“My love of photography is melded with the ability to capture what I want to remember in the moment I want to never forget.”
Devin Dygert
We lost mom on January 31st after a 2 year battle with Alzheimer’s Disease. It is not entirely accurate to call it a battle, since there are no weapons in which to fight against this god awful disease. Every fiber of who you were just slowly disintegrates. Anyone who has had to watch a loved one succumb to this disease will know what a fucking cruel fate it is, both for the person suffering with it as well as those that love them. Death, relatively early on in mom’s progression, was by far the better outcome. I have to believe she is in a better place.

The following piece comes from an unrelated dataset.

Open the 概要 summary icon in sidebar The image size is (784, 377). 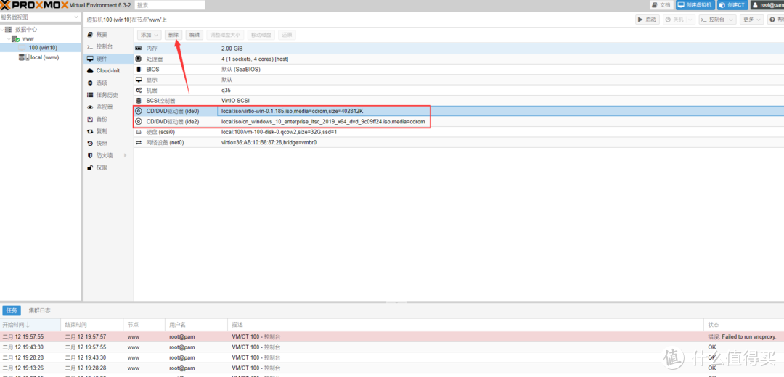90,34
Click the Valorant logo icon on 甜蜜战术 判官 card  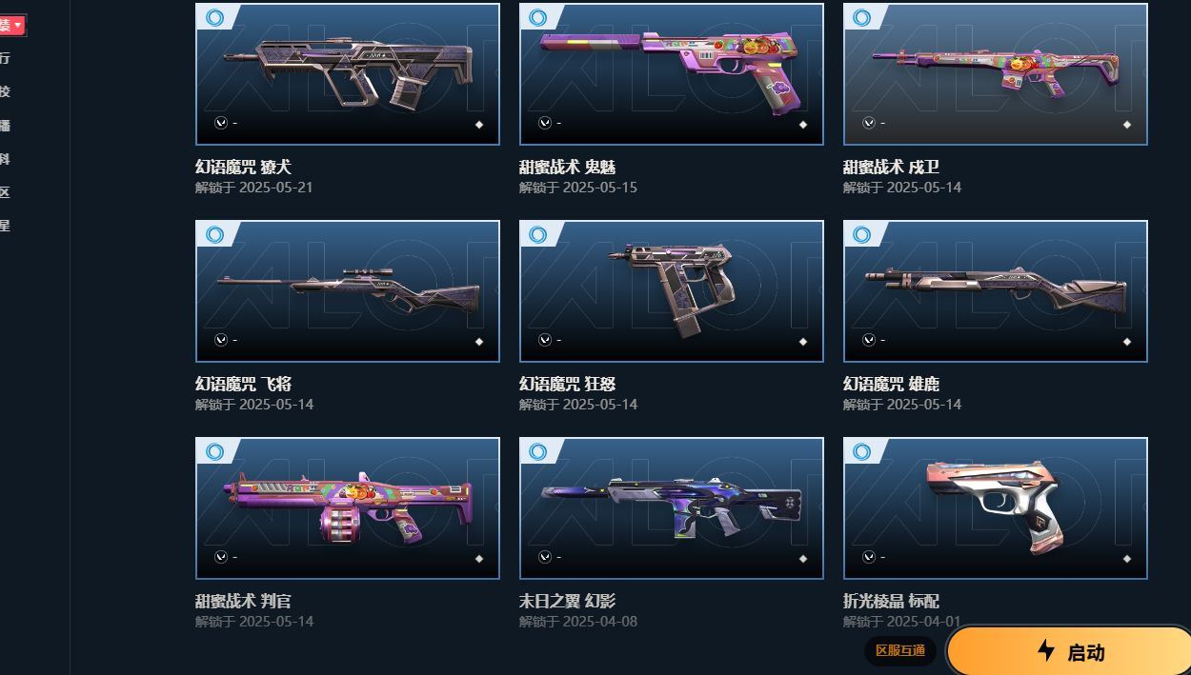click(220, 557)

My mother gave me so many gifts, the love of beauty in all things, a passion to create with my hands, a strong sense of integrity and justice just to name a few. Reading back through old letters she wrote to me over the years after I left home, I am also reminded just how much she encouraged me to follow my own path. “Believe in yourself, we do!” she wrote when I was struggling during my first year at college. She always assured me that with enough hard work and determination anything was possible. She lived it in her own life and was respected and loved by so many. Although she didn’t always agree with my life choices and was honest about it, brutally honest at times, I knew mom admired that I had the strength to go my own way.

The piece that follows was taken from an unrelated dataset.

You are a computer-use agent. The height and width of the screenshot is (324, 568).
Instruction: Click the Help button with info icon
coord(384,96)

My mother and I had opposing views on just about everything from politics, religion, social issues, you name it, we didn’t agree on much. It made for some interesting conversations over the years. None of these differences matter now of course. Death has a way of softening the edges and the divisions between us. As survivors, we get to choose the narrative in which we remember our lost loved ones. I am older, perhaps a little wiser and now that I have my own children I know in my heart that mom, like all mothers, just wanted the best for me.
The photographs from this series were taken during the last 2 years of her life on my bi-yearly visits to see her in Montana. They are drives we took together in and around Billings and Red Lodge. I will cherish these images as I do the memory of my mother.